The Promise of Financial Inclusion
What do we mean by financial inclusion and why does it matter?
Financial inclusion gets to the heart of our mission here at Vaya. It’s one of three concepts that I often use to describe our work to our customers, partners, investors as well as to our team [^1]. But sometimes I get the feeling that I should be more clear about what I’m talking about. Here, for example, is an only slightly edited conversation I had with the Vaya team recently.
Me: “When I say financial inclusion, you all know what I am talking about right?”
Team Member: Sure. It means helping small businesses get loans...
Me: Ok, thats a start, but is that it? Why do small businesses even need help getting loans?

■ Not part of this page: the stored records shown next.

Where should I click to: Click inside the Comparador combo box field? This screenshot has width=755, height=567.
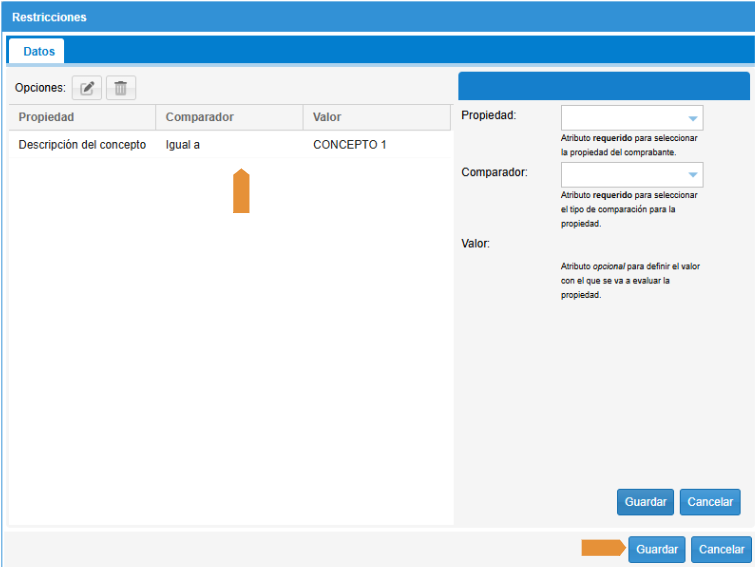pos(621,176)
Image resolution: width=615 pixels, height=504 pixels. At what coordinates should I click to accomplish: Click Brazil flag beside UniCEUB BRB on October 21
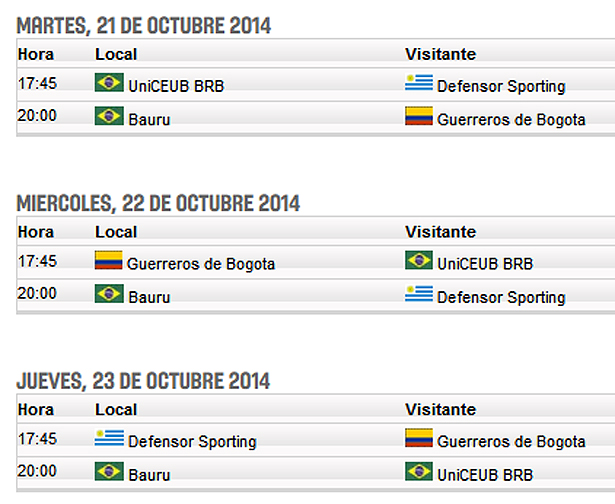coord(109,84)

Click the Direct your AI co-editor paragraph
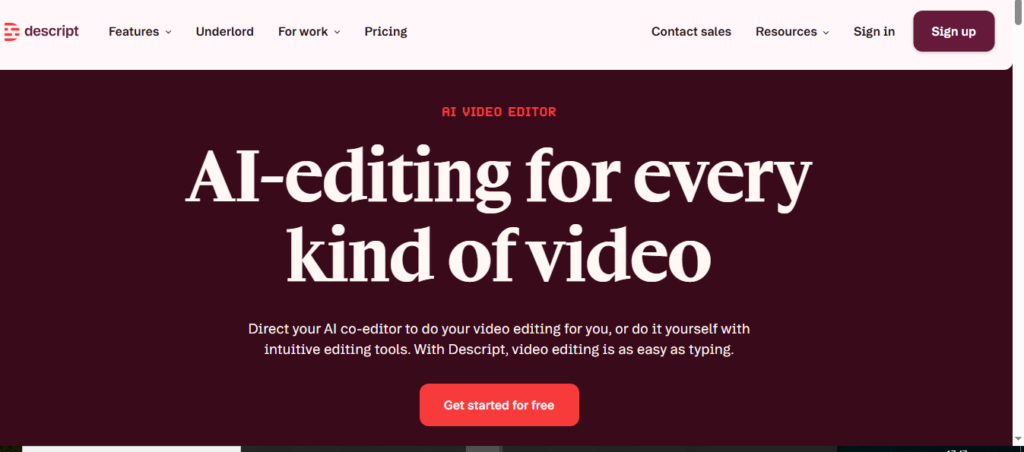[499, 339]
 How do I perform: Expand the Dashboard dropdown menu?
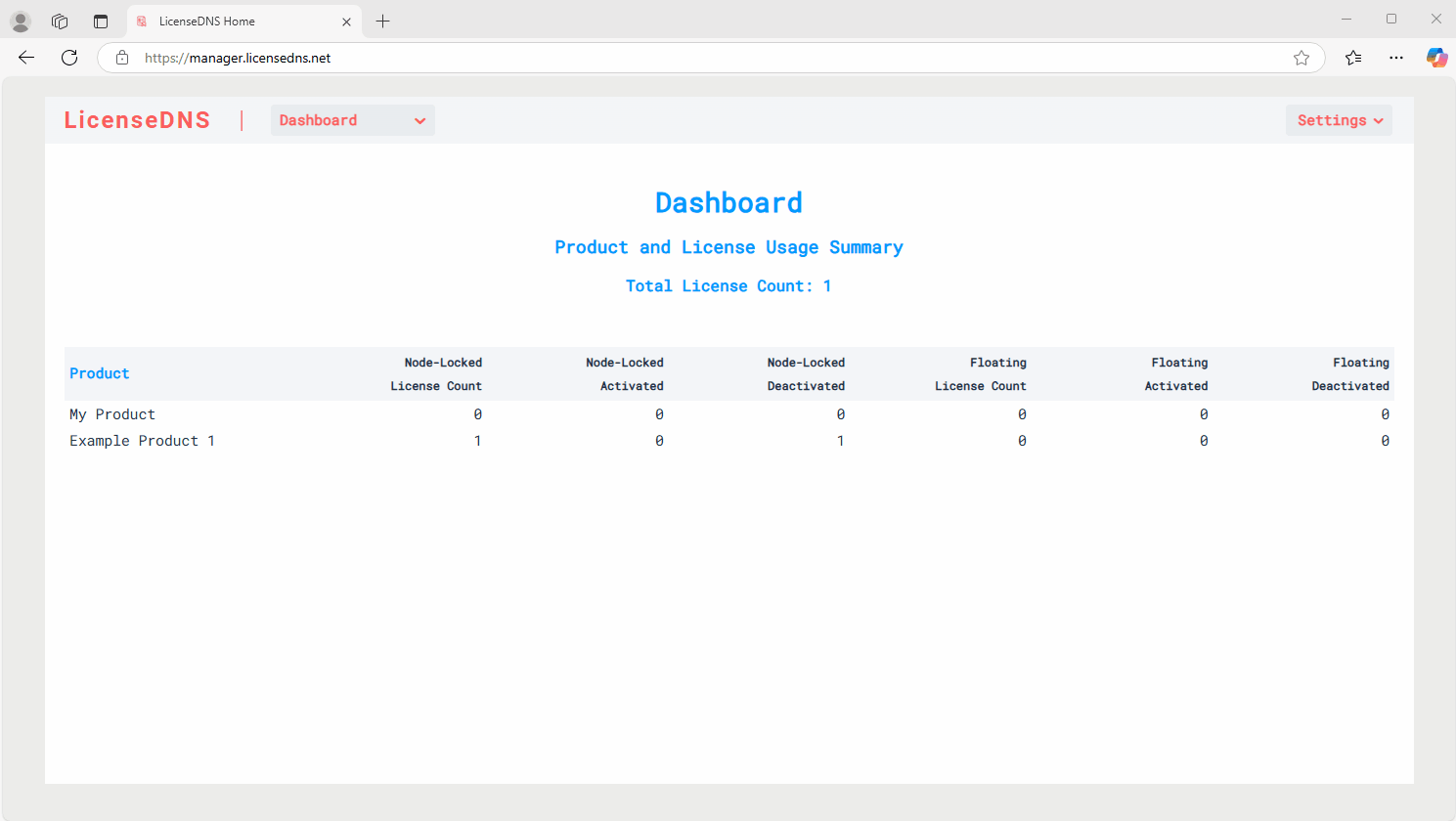352,120
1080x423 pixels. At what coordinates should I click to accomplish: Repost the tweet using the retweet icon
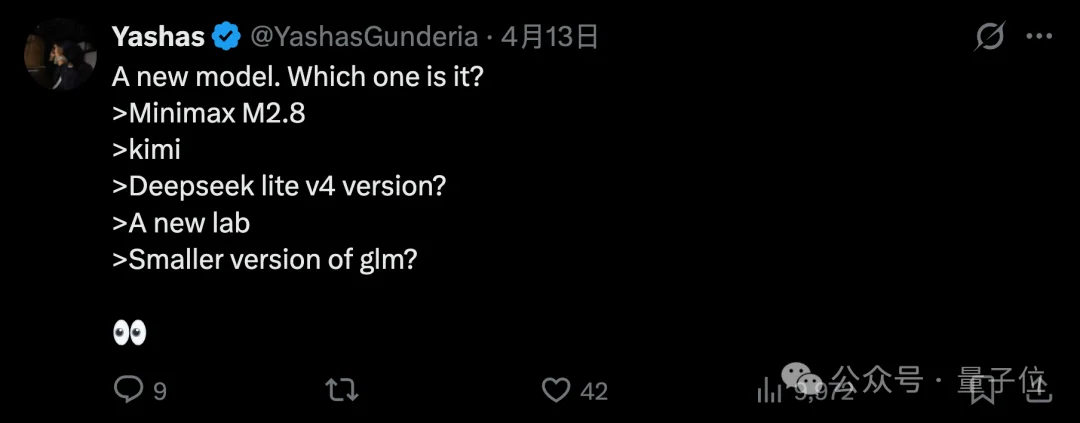[342, 389]
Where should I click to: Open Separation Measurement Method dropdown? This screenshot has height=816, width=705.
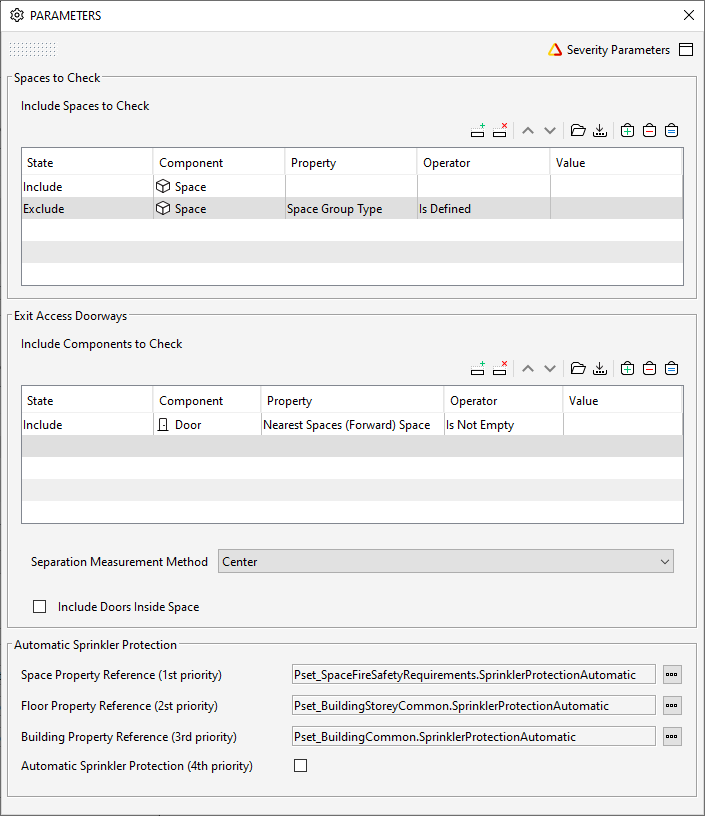coord(445,562)
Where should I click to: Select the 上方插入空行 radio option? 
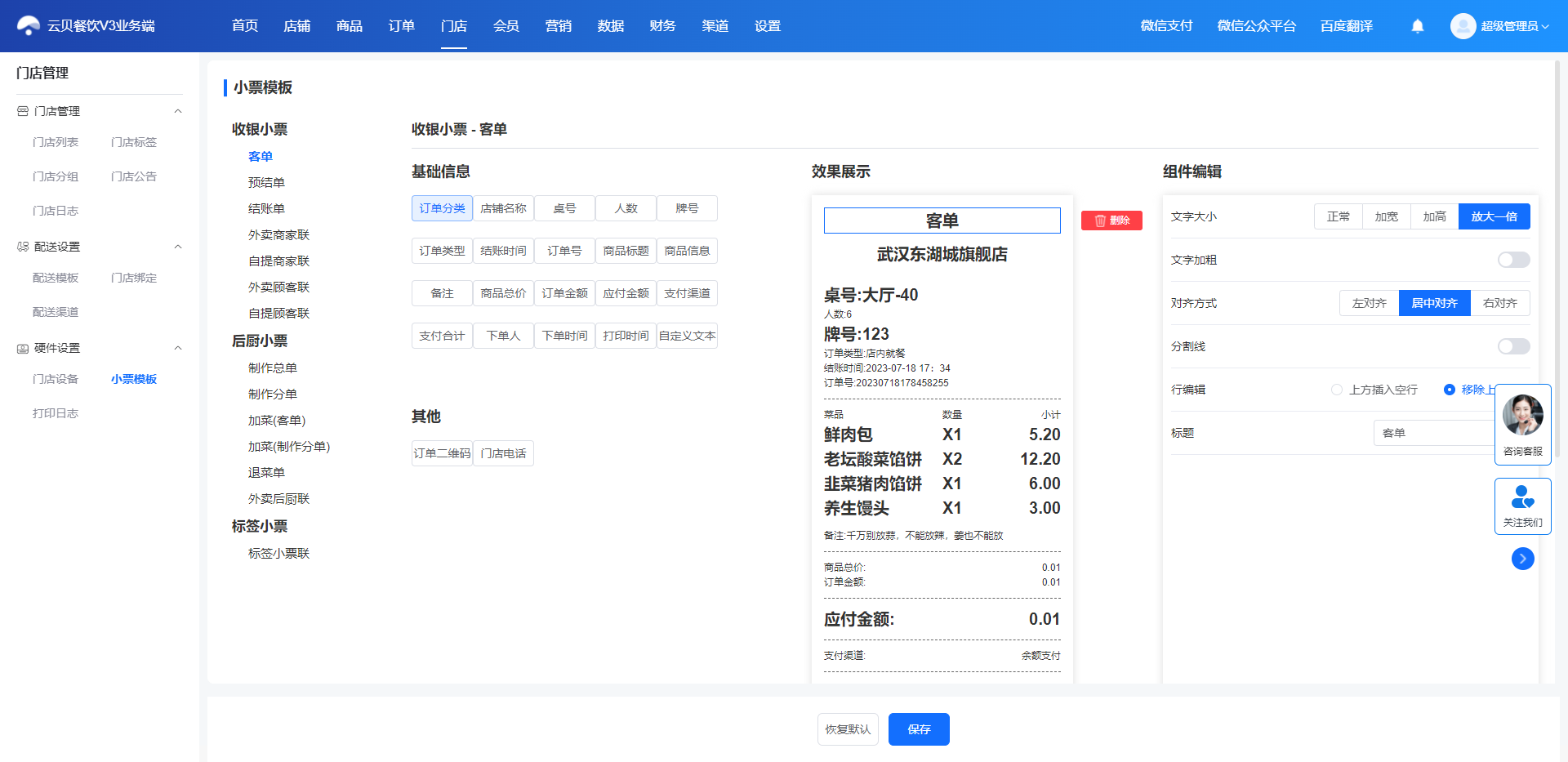(1337, 390)
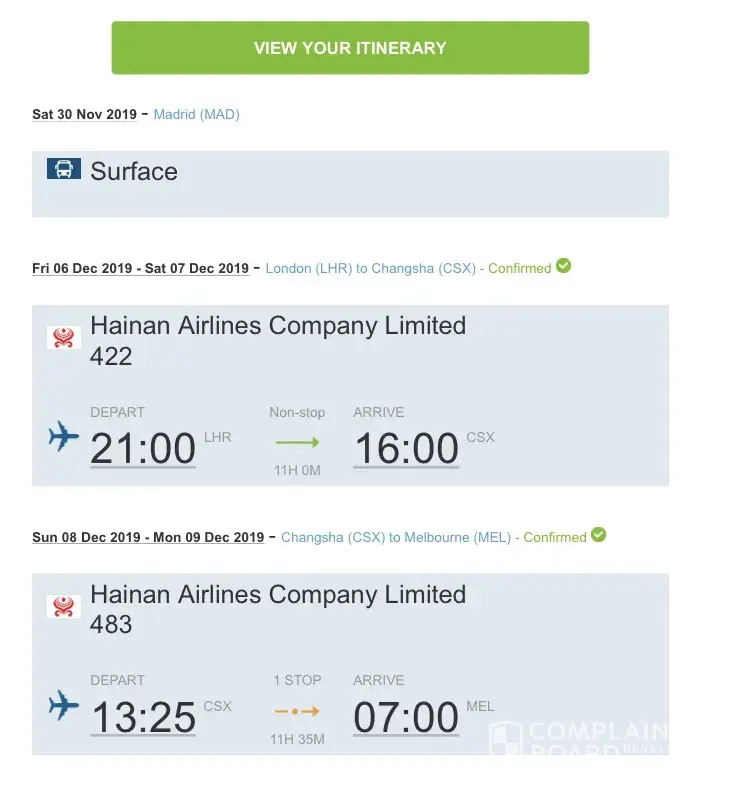Click the airplane icon beside 21:00 departure
Image resolution: width=750 pixels, height=785 pixels.
tap(64, 437)
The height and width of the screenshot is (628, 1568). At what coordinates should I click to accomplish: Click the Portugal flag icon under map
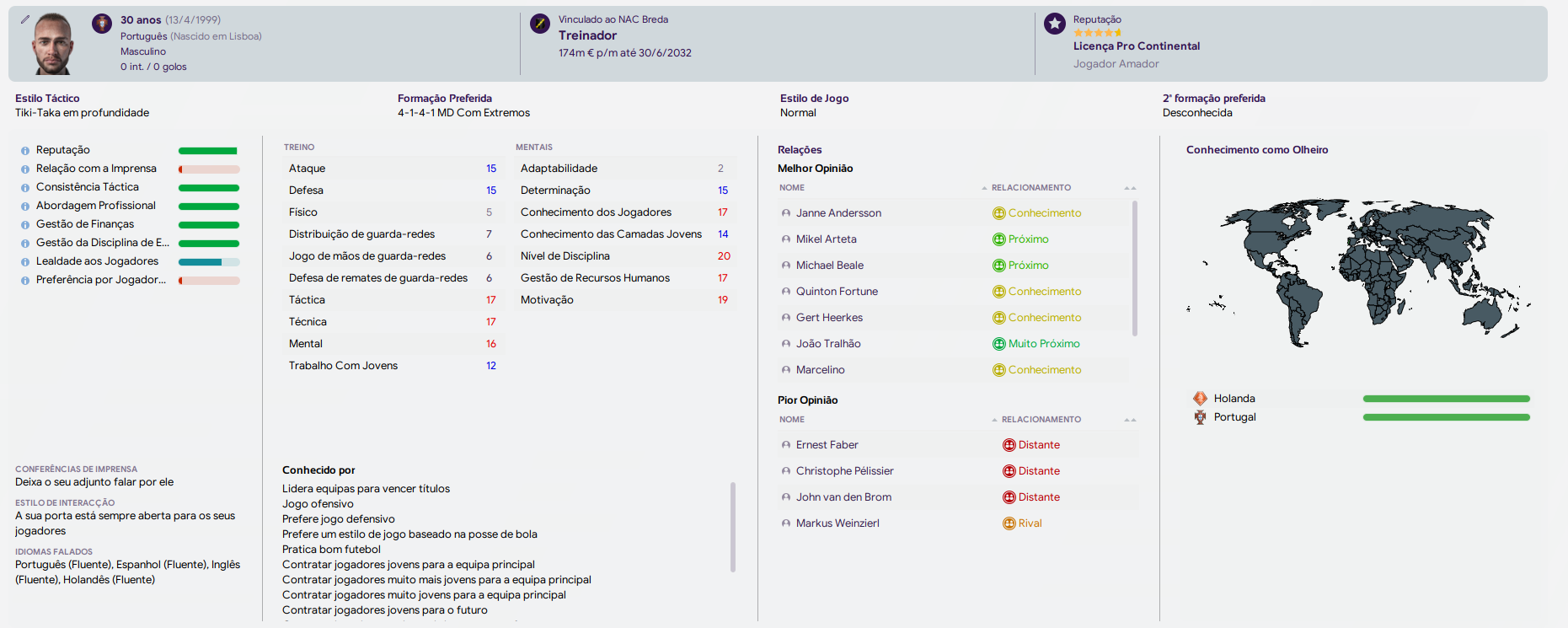(x=1200, y=417)

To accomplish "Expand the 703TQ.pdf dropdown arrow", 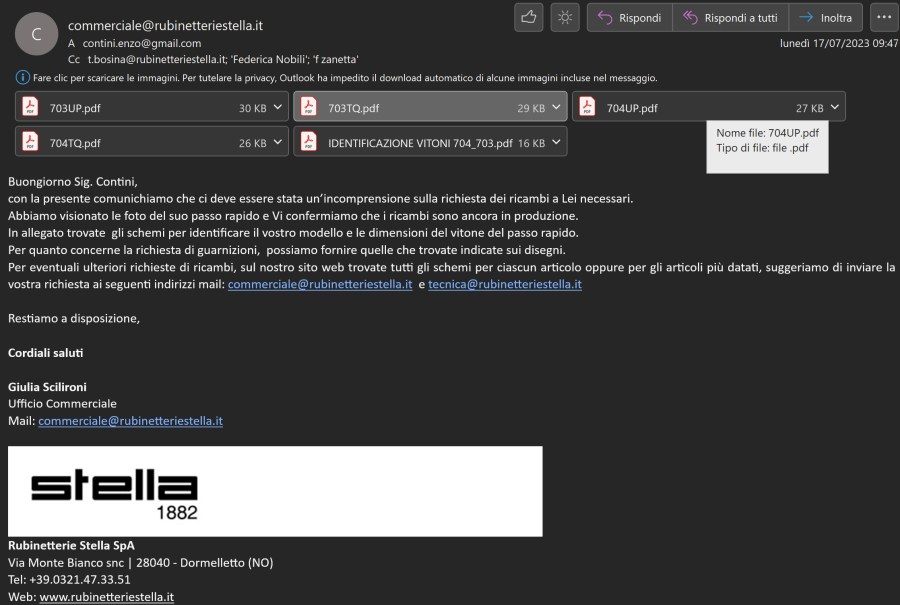I will coord(555,108).
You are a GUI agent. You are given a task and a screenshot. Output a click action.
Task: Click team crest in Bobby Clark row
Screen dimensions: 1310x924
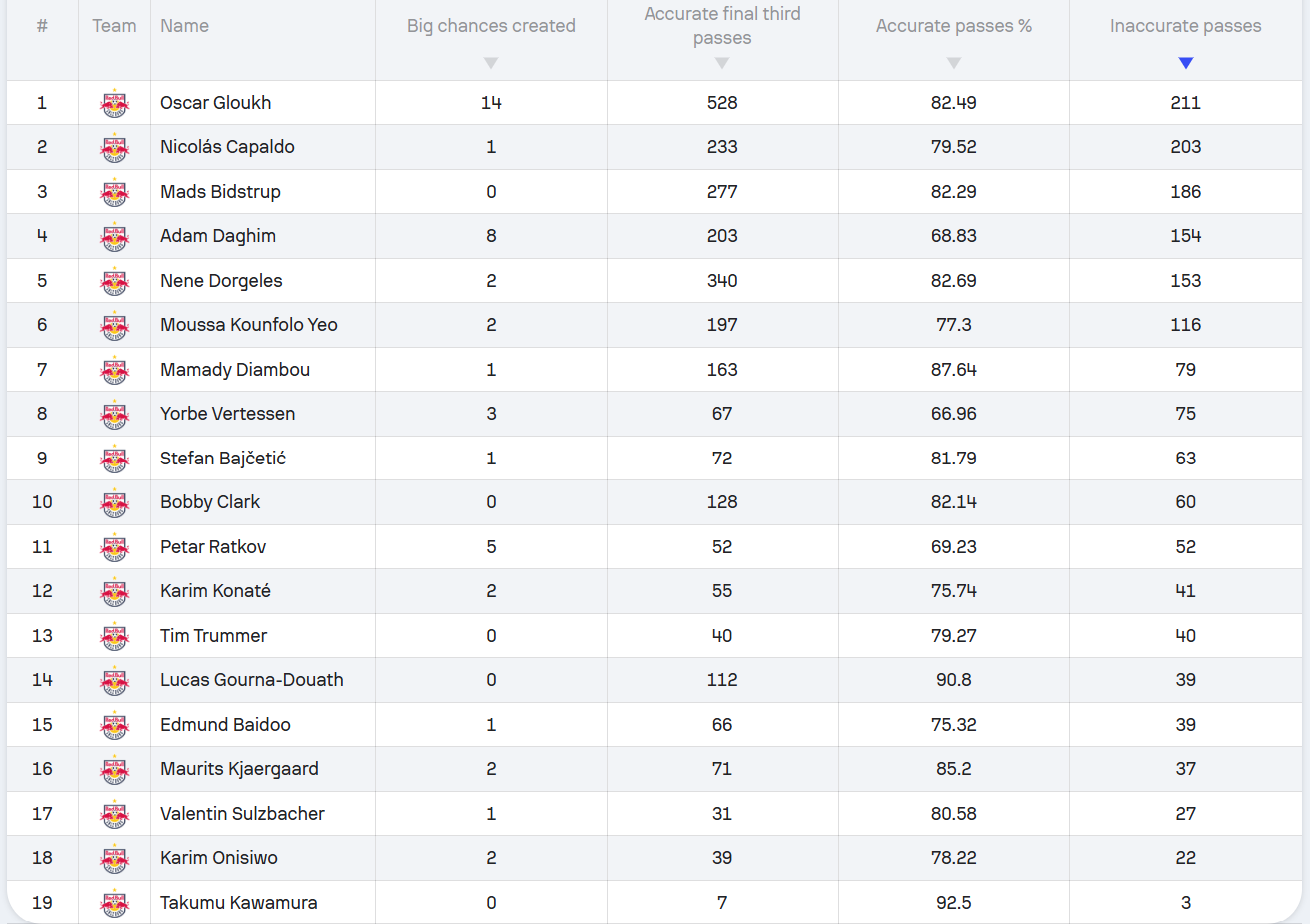115,503
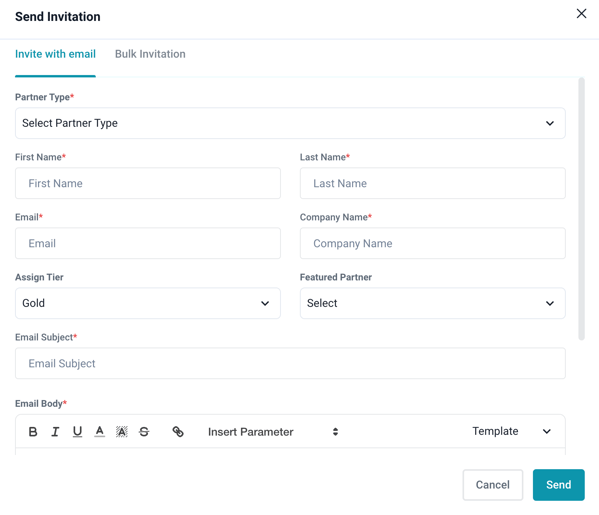Toggle bold formatting in email body
The width and height of the screenshot is (599, 515).
[33, 432]
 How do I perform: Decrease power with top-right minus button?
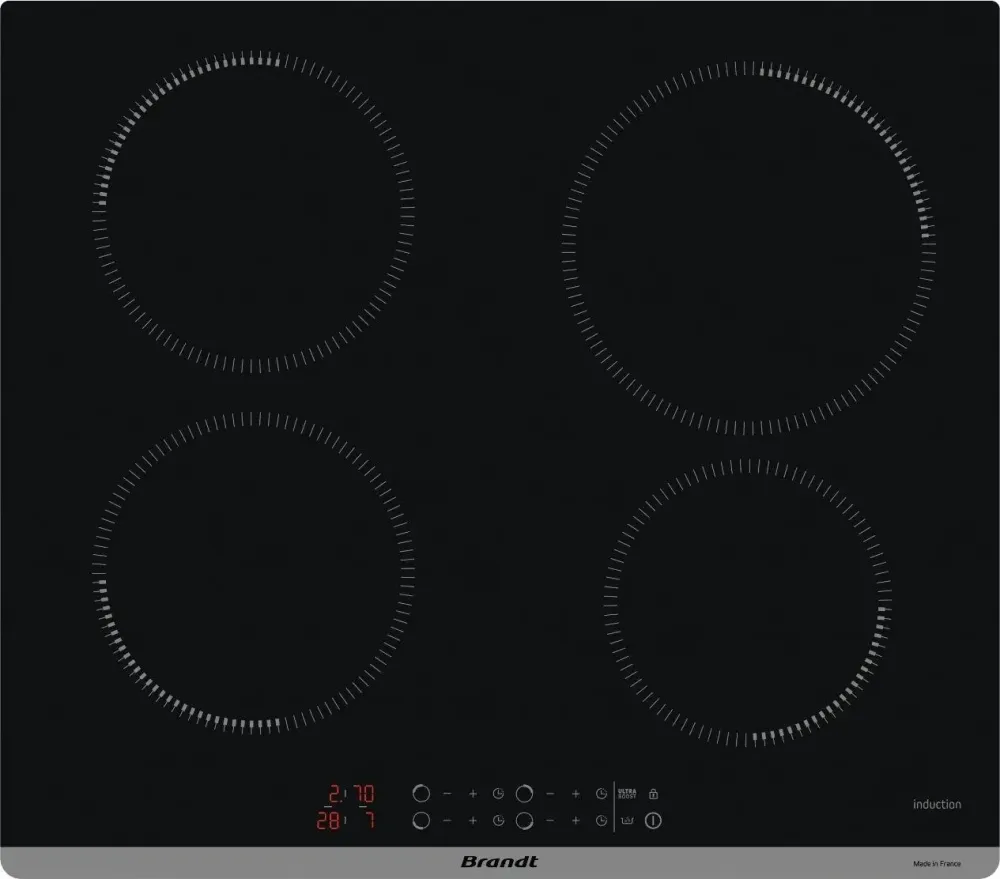(x=550, y=794)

And why do we call this financial inclusion?
Team Member: <Insert Dog Ate Homework Look>
In this post then, let me try to clarify what I mean when I say financial inclusion and why this matters to all of us. I'll cover the three points below to try and make the abstract concept more a bit more tangible.
1. 📏 Measuring Financial Inclusion. As always, I’ll start with the stats so we can level set on how people typically talk about this concept.
2. 🤝🏽 The Promise of Inclusion. Then, we’ll considering the typical financial transactions we do all the time and the benefits of using our bank accounts.
3. 😱 The Perils of Exclusion. Finally, I'll ask you to consider how difficult those typical financial activities might be if you weren’t part of the financial system.
In the next post, I’ll cover why some people choose to opt out or find themselves excluded and what the implications are for the small businesses we make it our mission to serve.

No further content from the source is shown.